My hormones have a massive impact on my flare ups and coming off the combined pill was the cause of my subluxating kneecap (according to an orthopaedic surgeon).

Hi BeyondCBA, sorry you're ill.

Simplydivine05 - my symptoms are much worse in the last 10 days of my cycle - always get flare ups. It makes it all too easy to end up in an injury spiral, as sometimes it takes a few weeks for my knee to improve, then the end of the month approaches and I re-injure it.

Irritable - I know exactly what you mean, just as you think you're getting better you dip again. I've improved massively with the right care. I cannot rate a good physio highly enough but unfortunately I have to pay. I had 4 NHS physios and none of them knew what they were doing. The doctor who did prolotherapy was also private but worked half a day a week seeing NHS patients. I also tried hydrotherapy, acupuncture and osteo but they didn't help at all. Mostly because they didn't deal with the root cause. If you can get referred for prolotherapy I would highly recommend it, but there aren't many doctors that do it. It tightens your ligaments up and reduces the mobility of them.

Simplydivine05 - thanks, I'll keep prolotherapy in mind. The idea of having irritants injected into my joints does freak me out a little though!

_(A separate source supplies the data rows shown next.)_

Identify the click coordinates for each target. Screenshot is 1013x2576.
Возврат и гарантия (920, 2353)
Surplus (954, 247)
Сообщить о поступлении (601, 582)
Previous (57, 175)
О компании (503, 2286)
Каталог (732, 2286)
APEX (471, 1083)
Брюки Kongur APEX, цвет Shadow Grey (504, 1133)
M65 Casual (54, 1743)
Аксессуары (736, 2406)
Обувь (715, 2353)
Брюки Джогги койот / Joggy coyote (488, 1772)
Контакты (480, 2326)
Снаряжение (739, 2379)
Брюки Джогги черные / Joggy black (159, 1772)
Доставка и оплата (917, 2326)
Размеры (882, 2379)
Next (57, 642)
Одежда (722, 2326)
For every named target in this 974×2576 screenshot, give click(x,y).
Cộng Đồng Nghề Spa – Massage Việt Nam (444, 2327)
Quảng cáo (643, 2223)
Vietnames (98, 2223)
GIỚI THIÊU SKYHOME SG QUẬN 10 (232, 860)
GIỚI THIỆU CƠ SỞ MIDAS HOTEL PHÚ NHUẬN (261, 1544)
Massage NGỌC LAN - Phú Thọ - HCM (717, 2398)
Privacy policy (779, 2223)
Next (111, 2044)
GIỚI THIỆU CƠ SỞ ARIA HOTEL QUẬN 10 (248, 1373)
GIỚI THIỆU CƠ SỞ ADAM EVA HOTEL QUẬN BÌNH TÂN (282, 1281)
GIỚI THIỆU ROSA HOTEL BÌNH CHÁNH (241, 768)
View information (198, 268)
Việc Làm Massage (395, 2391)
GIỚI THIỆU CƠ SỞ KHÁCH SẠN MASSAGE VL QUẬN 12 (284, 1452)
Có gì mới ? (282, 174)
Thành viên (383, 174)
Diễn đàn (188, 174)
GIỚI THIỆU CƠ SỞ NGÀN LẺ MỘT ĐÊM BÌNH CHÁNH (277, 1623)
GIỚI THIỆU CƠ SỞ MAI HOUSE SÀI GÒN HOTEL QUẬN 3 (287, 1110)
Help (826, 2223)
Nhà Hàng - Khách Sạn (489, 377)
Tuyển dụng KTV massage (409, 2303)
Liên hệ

Reading with interest as I think I and the DCs may have JHS. Certainly was suggested as a possibility by a physio I saw recently and would explain a few things.

BestisWest - I think it's massively underdiagnosed and actually quite common. Clarella posted some excellent links upthread. Well worth a read.

Well, I embraced the fear and have been using my walking pole. It's made a world of difference and I've found it particularly useful for gauging whether what I'm about to step on is soft or hard, do I know whether to avoid it and which way to brace myself if I can't.

My lower back locked up to sterday lunchtime so I threw a cocktail of cocodamol and naproxen at it and forced myself to resist sitting down too much. I'm on a bus to a snow and ice free town centre, today so I can have a proper stride without constant bracing.